Prix de l’énergie et inflation par les coûts
Les marchés ont peu réagi à ces commentaires sur l’euro. Au moment de la publication, l’EUR/USD progressait de 0,2% autour de 1,1755, dans un contexte de faiblesse du dollar américain. Nous suivons de près la manière dont la hausse des prix de l’énergie crée une inflation par les coûts dans la production, le transport et les services. L’estimation rapide de l’inflation en zone euro pour avril 2026 (première publication, basée sur des données partielles) a surpris à la hausse à 2,8%, montrant que ces pressions restent fortes. Cela remet au premier plan les effets indirects qui se propagent à l’ensemble de l’économie.
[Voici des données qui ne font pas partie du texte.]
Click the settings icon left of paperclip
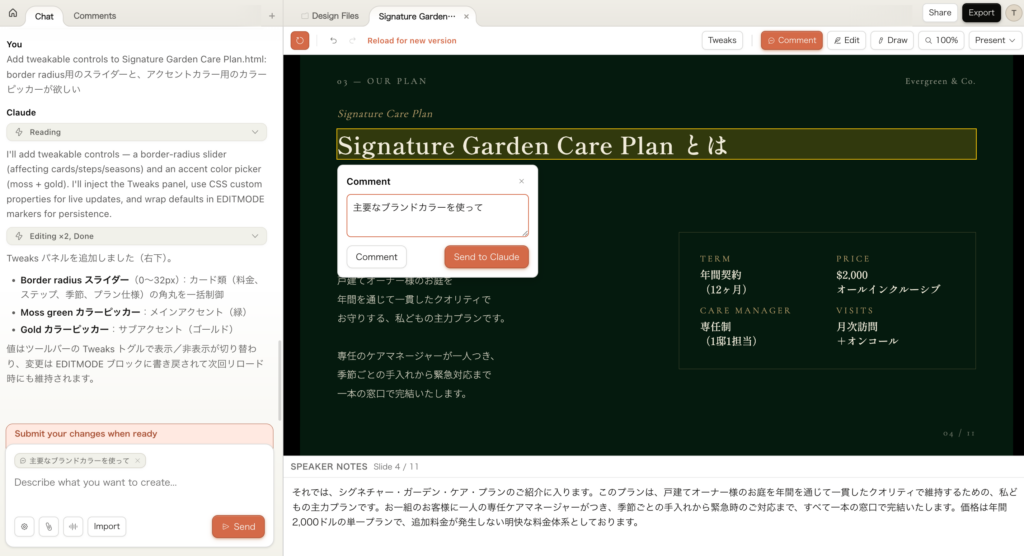point(24,526)
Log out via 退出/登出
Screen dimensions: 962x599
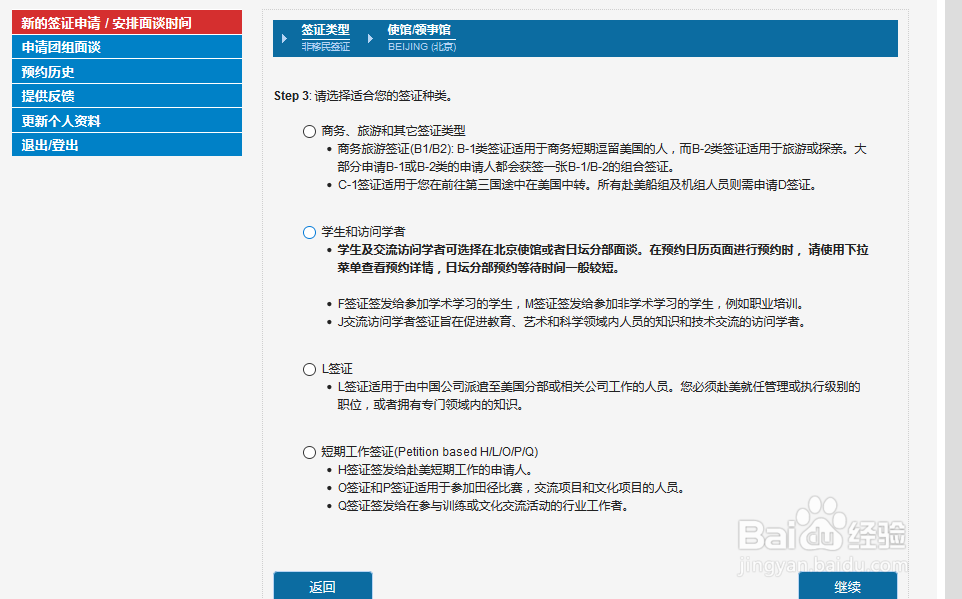tap(127, 146)
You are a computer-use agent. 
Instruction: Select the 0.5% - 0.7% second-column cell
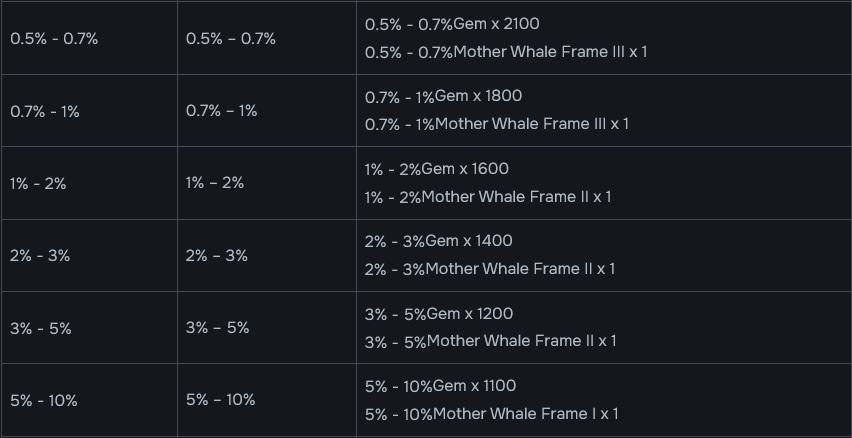click(267, 38)
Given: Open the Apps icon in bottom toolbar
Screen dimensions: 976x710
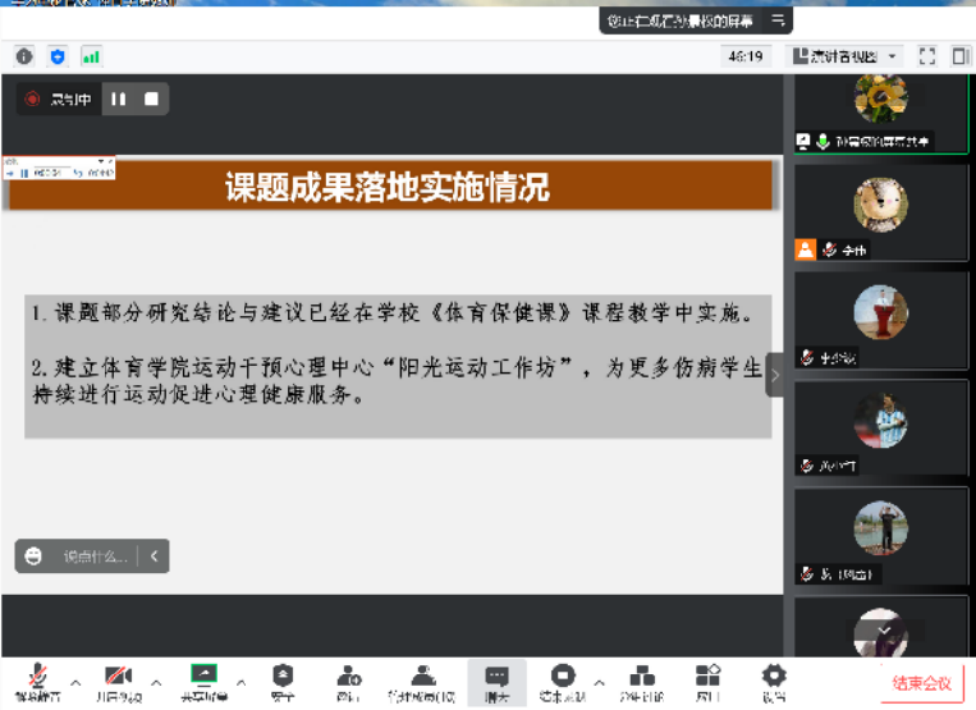Looking at the screenshot, I should click(x=708, y=681).
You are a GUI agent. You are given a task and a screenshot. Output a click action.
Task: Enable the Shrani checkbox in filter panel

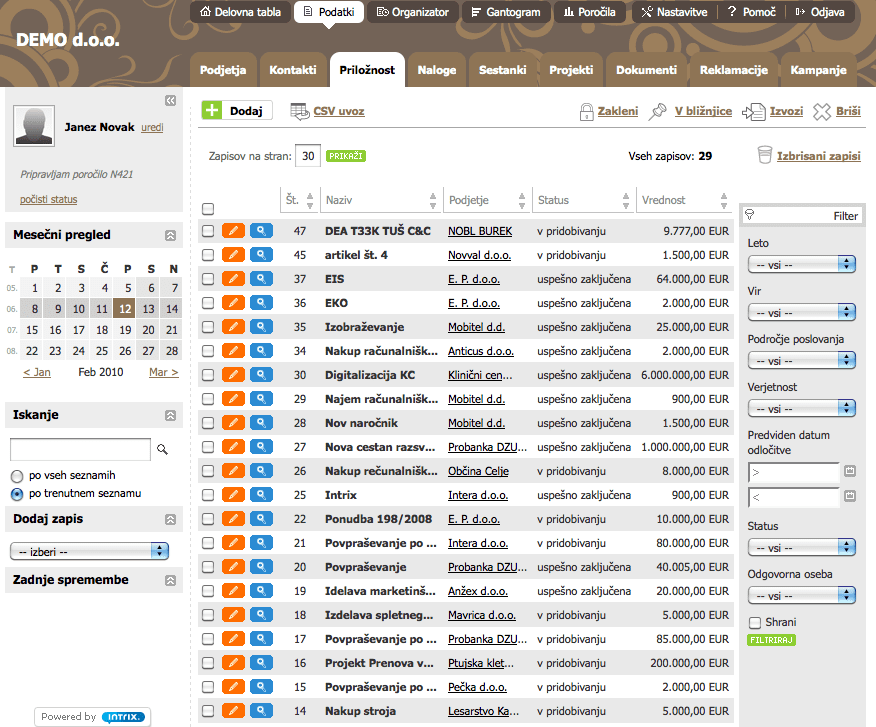pos(755,622)
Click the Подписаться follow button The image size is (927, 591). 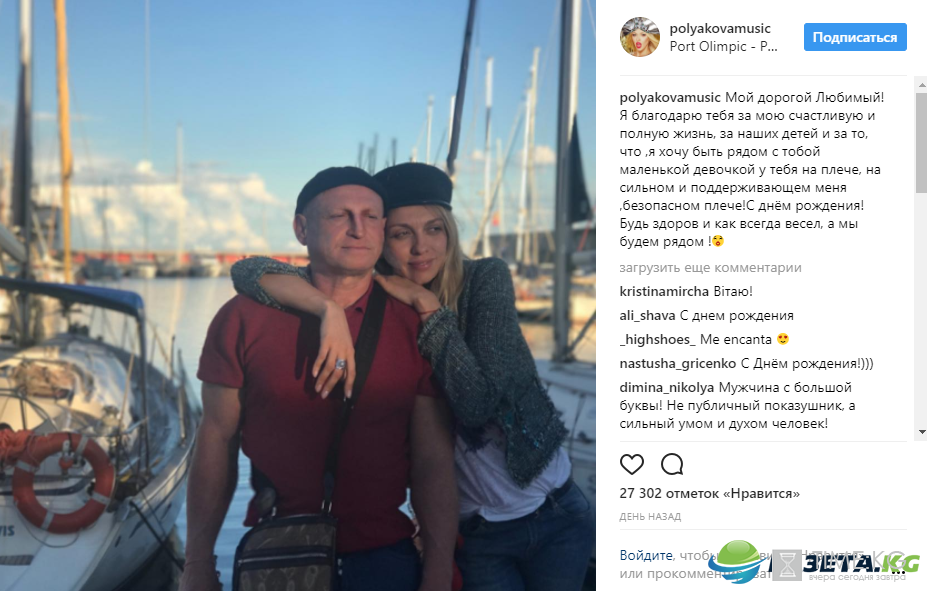pos(855,37)
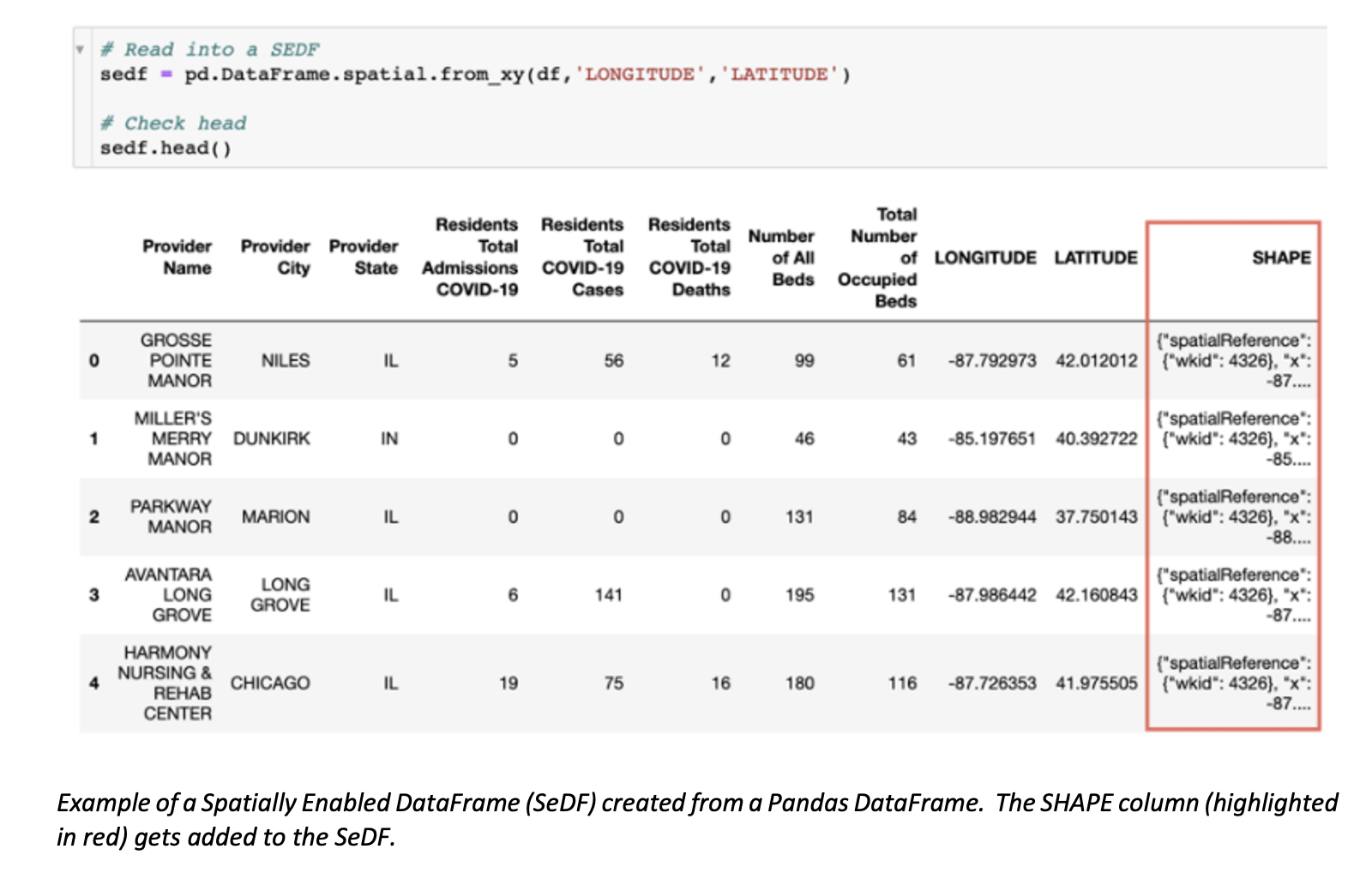1372x873 pixels.
Task: Select the Provider Name column header
Action: (178, 257)
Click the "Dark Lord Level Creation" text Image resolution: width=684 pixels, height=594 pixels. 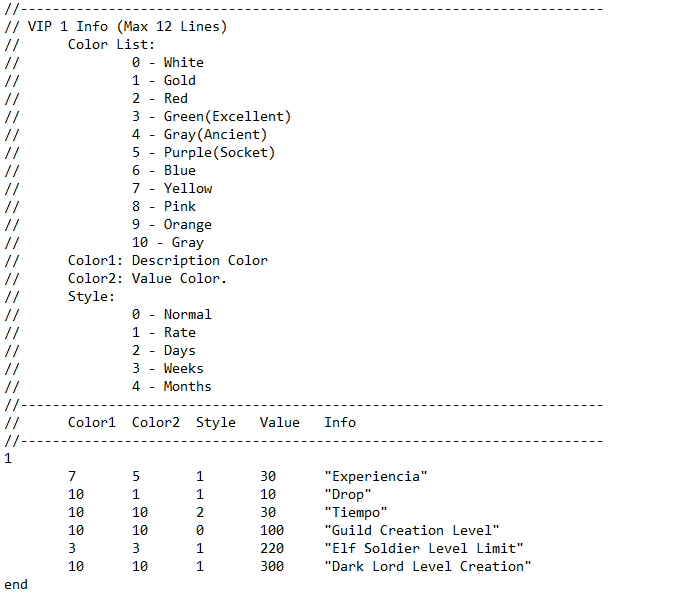[x=427, y=566]
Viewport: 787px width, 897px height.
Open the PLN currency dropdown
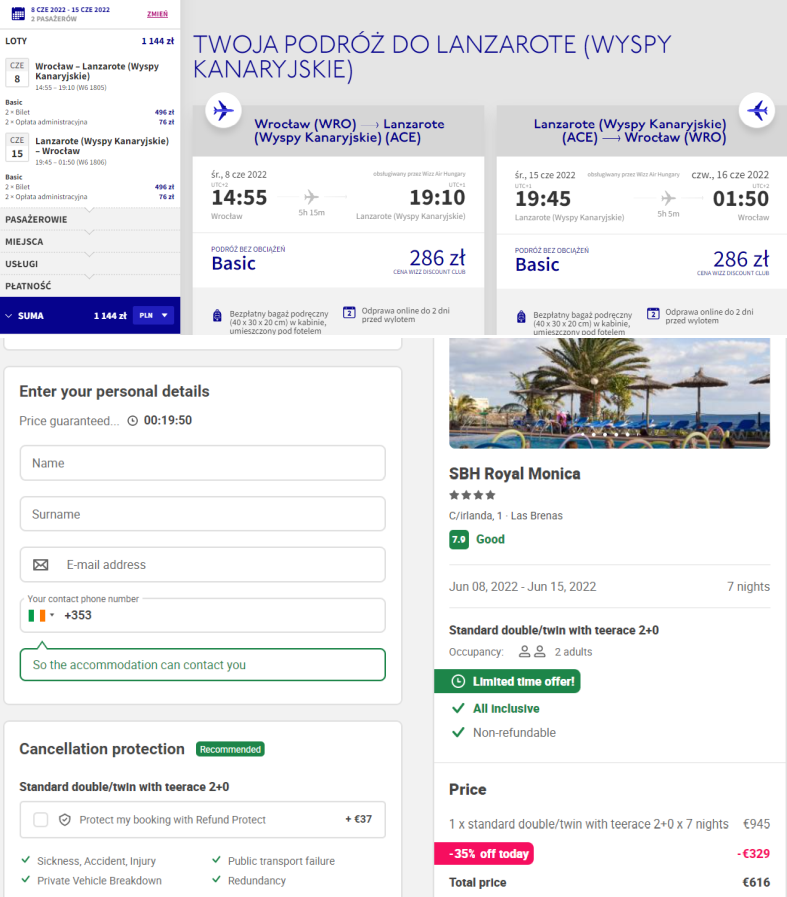pos(153,315)
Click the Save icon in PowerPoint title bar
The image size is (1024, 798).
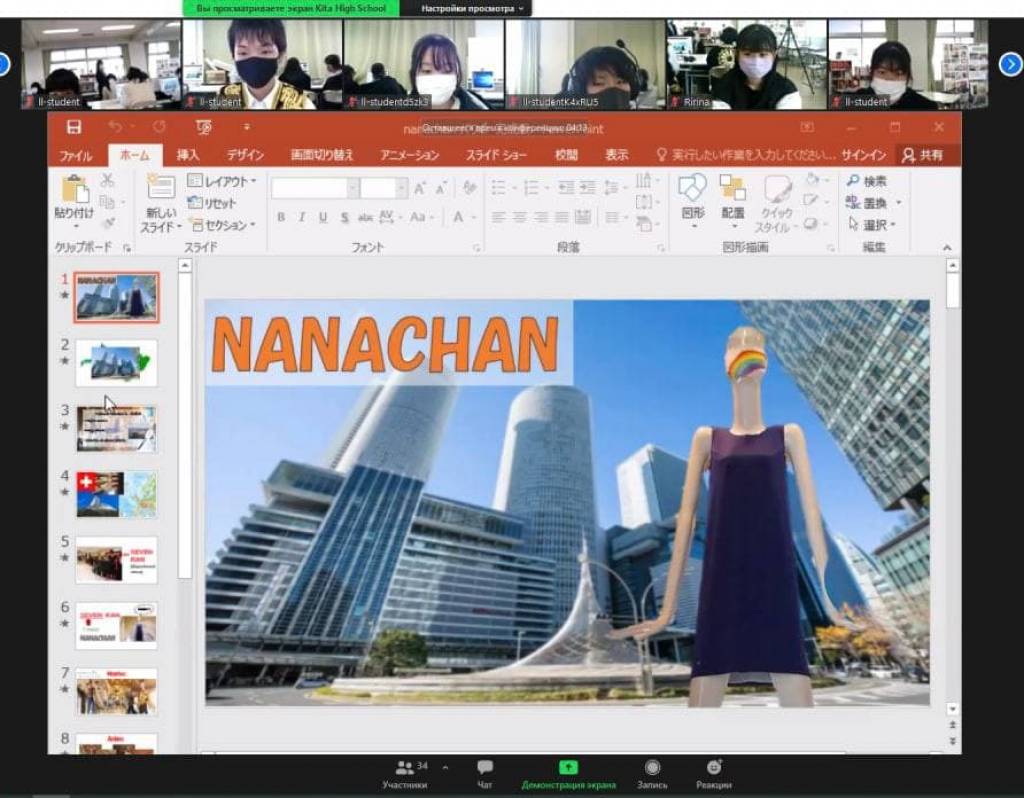coord(74,127)
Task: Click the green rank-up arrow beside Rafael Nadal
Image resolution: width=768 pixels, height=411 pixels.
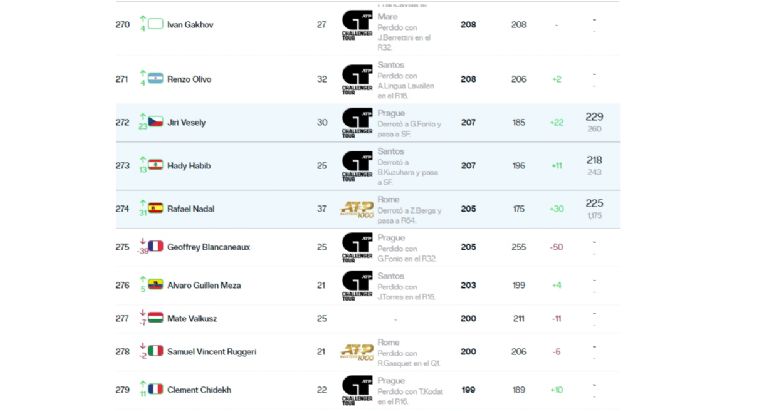Action: (x=143, y=203)
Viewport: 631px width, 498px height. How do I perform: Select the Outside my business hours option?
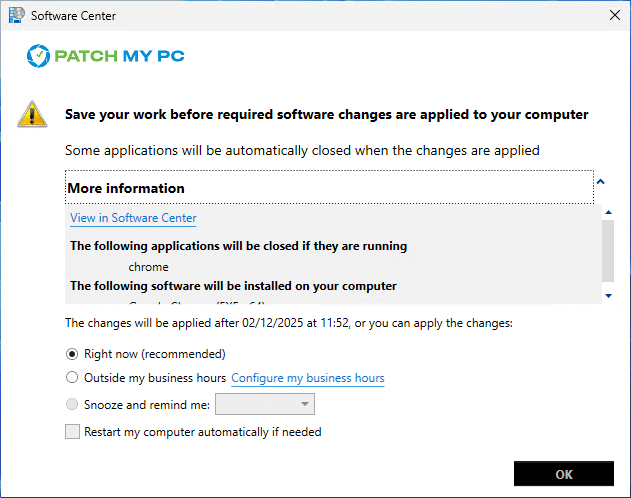72,378
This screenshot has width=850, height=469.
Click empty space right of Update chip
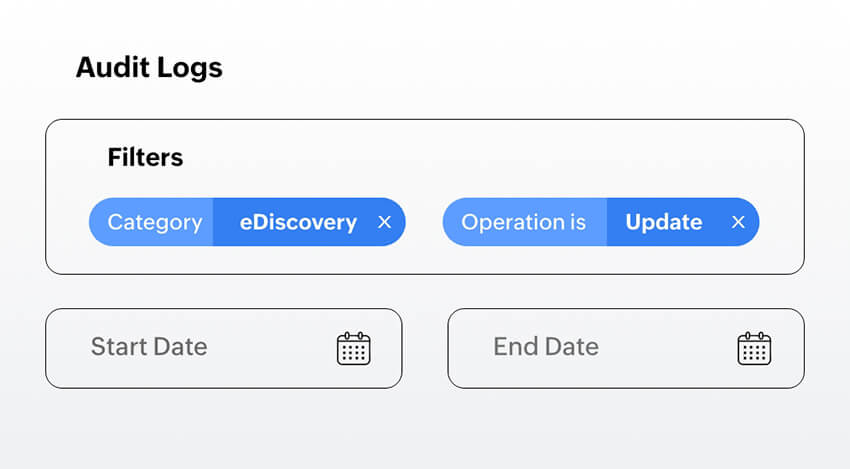pos(781,222)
En 2025, la forte volatilité (variations rapides et importantes des prix) a montré que les chocs sur les prix de l’énergie peuvent durer. Aujourd’hui, avec les contrats à terme (produits financiers permettant de fixer un prix pour une date future) sur le gaz naturel néerlandais TTF (principal prix de référence du gaz en Europe) en hausse de plus de 15% sur un mois, ces craintes redeviennent concrètes. Ces coûts plus élevés des intrants (énergie et matières premières utilisées pour produire) se répercutent désormais sur les prix des biens et services finaux. Le risque d’effets de second tour via les salaires, auparavant plus lointain, est désormais au centre de l’attention. Les données du premier trimestre 2026 montrent une accélération des hausses salariales négociées à 4,2%, ce qui accentue la pression sur l’inflation sous-jacente (inflation hors énergie et produits alimentaires, plus stable). Il faut maintenant surveiller de près les anticipations d’inflation pour tout signe de désancrage par rapport à la cible de la banque centrale.Implications de marché pour les taux et le change
Pour les opérateurs sur dérivés (instruments financiers dont la valeur dépend d’un actif comme les taux), cela suggère de se préparer à une BCE plus « faucon » (plus encline à relever les taux pour combattre l’inflation) dans les prochaines semaines. Cela peut passer par le fait de payer un taux fixe sur des swaps de taux en euros de maturité courte (contrats d’échange de taux: on paie un taux fixe et on reçoit un taux variable) ou par l’achat d’options d’achat (call, droit d’acheter à un prix donné) sur des futures EURIBOR (contrats à terme liés au taux EURIBOR, taux de référence du marché monétaire en euros) afin de se couvrir ou de parier sur des taux plus élevés. Le marché intègre désormais plus de 80% de probabilité d’une hausse de taux lors de la réunion de septembre 2026, un retournement marqué par rapport à il y a un mois. Ce contexte crée aussi des opportunités sur les options de change (contrats donnant le droit d’acheter ou vendre une devise à un prix fixé), car les anticipations de politique monétaire pour la BCE évoluent plus vite que pour d’autres banques centrales. Nous voyons un intérêt à se positionner sur un euro plus fort face à des devises dont la politique monétaire est plus neutre (ni clairement restrictive ni accommodante). Des options d’achat longues sur EUR/USD peuvent offrir une approche à risque limité pour profiter de cette divergence (écart de trajectoires de taux).